(Stored entries)
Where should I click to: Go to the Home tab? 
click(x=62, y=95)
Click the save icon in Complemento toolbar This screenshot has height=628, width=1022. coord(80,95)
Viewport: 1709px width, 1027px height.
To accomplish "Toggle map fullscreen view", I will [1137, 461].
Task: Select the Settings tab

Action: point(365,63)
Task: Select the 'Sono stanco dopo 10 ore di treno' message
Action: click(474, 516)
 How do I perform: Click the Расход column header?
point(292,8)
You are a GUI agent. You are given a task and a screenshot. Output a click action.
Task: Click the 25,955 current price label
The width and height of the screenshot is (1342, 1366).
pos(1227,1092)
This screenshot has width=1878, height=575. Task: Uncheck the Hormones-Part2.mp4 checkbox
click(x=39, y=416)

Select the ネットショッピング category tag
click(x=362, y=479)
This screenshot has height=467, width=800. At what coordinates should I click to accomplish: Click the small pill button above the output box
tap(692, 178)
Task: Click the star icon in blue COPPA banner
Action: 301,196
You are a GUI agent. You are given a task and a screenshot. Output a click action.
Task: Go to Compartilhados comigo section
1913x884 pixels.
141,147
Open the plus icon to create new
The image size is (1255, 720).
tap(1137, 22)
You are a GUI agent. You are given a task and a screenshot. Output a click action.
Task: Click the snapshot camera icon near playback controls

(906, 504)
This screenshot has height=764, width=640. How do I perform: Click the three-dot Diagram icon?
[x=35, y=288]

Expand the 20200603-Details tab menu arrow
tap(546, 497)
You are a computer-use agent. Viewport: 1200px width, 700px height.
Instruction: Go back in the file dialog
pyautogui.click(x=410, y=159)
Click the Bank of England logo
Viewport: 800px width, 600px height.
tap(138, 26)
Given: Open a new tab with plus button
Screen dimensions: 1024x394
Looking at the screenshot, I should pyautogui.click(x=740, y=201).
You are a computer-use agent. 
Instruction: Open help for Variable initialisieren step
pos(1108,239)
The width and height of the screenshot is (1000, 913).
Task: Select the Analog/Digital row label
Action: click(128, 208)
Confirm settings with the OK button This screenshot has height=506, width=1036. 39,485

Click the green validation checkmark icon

■ **REQUIRED ACTION**
Copy every record precisely, omitting nothing.

■ **RESPONSE TO THIS EXERCISE**
Where should I click to: Go to the Home tab? 
click(x=62, y=95)
Click the save icon in Complemento toolbar This screenshot has height=628, width=1022. coord(80,95)
Viewport: 1709px width, 1027px height.
To accomplish "Toggle map fullscreen view", I will [1137, 461].
Task: Select the Settings tab

Action: point(365,63)
Task: Select the 'Sono stanco dopo 10 ore di treno' message
Action: click(474, 516)
 How do I perform: Click the Расход column header?
point(292,8)
You are a GUI agent. You are given a task and a screenshot. Output a click action.
Task: Click the 25,955 current price label
The width and height of the screenshot is (1342, 1366).
pos(1227,1092)
This screenshot has width=1878, height=575. Task: Uncheck the Hormones-Part2.mp4 checkbox
click(x=39, y=416)

Select the ネットショッピング category tag
click(x=362, y=479)
This screenshot has height=467, width=800. At what coordinates should I click to accomplish: Click the small pill button above the output box
tap(692, 178)
Task: Click the star icon in blue COPPA banner
Action: 301,196
You are a GUI agent. You are given a task and a screenshot. Output a click action.
Task: Go to Compartilhados comigo section
1913x884 pixels.
141,147
Open the plus icon to create new
The image size is (1255, 720).
tap(1137, 22)
You are a GUI agent. You are given a task and a screenshot. Output a click action.
Task: Click the snapshot camera icon near playback controls

(906, 504)
This screenshot has height=764, width=640. How do I perform: Click the three-dot Diagram icon?
[x=35, y=288]

Expand the 20200603-Details tab menu arrow
tap(546, 497)
You are a computer-use agent. Viewport: 1200px width, 700px height.
Instruction: Go back in the file dialog
pyautogui.click(x=410, y=159)
Click the Bank of England logo
Viewport: 800px width, 600px height.
tap(138, 26)
Given: Open a new tab with plus button
Screen dimensions: 1024x394
Looking at the screenshot, I should pyautogui.click(x=740, y=201).
You are a computer-use agent. 
Instruction: Open help for Variable initialisieren step
pos(1108,239)
The width and height of the screenshot is (1000, 913).
Task: Select the Analog/Digital row label
Action: click(128, 208)
Confirm settings with the OK button This screenshot has height=506, width=1036. 39,485

Click the green validation checkmark icon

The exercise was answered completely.